The best part about this problem was the “Aha!” moment it afforded me. The solution eluded me when I forced myself to work on it. But yesterday morning, I was thinking about the problem while walking my dog. No pencil, no paper, no agenda… just time to think. And I kid you not — the solution came to me as I was picking up feces. (I have no idea what that says about me.)
This is my favorite part of mathematics. I can literally spend hours reworking equations, drawing figures, and thinking about a problem, and I’ll make no progress. Then later, when I least expect, when I’m freed from the confines of pencil and paper, the solution gently alights in my mind like a butterfly coming to rest on a marigold.

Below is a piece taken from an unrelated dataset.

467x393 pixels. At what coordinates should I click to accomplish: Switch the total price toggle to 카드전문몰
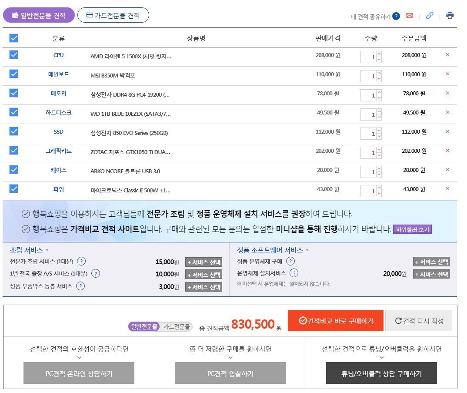[x=176, y=327]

Oh, how I love that feeling!
Here are some math jokes that involve squares:
What keeps a tree in place?
Where is the best location for a multiplication table?
And this one is more of a physics joke than a math joke, but I just love it…
Newton, Leibniz, and Pascal were playing hide-and-seek, and Leibniz was it. Pascal ran into the bushes, but Newton simply drew a box on the ground and stood in the middle of it. When Leibniz finished counting, he turned around and saw Newton just standing there.
“Newton, I’ve found you,” Leibniz said.
“No you haven’t,” argued Newton, “you’ve found Pascal.” Gesturing at the ground, he continued, “One Newton per square meter.”
I have a quirk.
Okay, truth be known, I have many. But this post is only going to elaborate on a particular mathematical quirk that I have, which involves eating M&M’s. (Most of my other quirks aren’t interesting enough to warrant a blog post. And those that are probably shouldn’t be publicized.)
I have to eat M&M’s in pairs of the same color. I place two in my mouth at a time, and I chew one on each side. I can’t eat them one at a time, and I can’t eat two M&M’s of different colors at the same time. It’s a balance thing. I’ve done this since I was a kid, and whether it’s just a bad habit or a deeply engrained compulsion, I don’t worry about it too much. Sure, it’s a little weird, but on the OCD continuum, it’s not a big deal. I mean, it’s not like I use a ruler to ensure that stamps are placed exactly the same distance from both sides of the envelope. (Though I have considered it.)
So, the math of this. I have been searching for the “perfect pack of M&M’s,” one in which there is an even number of every color. That way, I won’t have one leftover after I eat the others in pairs. I don’t know how many packs of M&M’s I’ve eaten in my life, but I’ve yet to find a perfect pack. Consequently, it would seem that the experimental probability of such an occurrence is 0. But what is the theoretical probability?
Stated formally, here’s the problem:
A standard pack of M&M’s contains pieces of six different colors. What is the probability that there will be an even number of M&M’s of each of the six colors?
I’ll post my solution in a couple days. In the meantime, here are two math jokes about M&M’s:
How many mathematicians does is take to make a batch of chocolate chip cookies?
Two. One to mix the batter, and one to peel the M&M’s.
How do you keep a math graduate student occupied for hours?
Ask him to alphabetize a bag of M&M’s.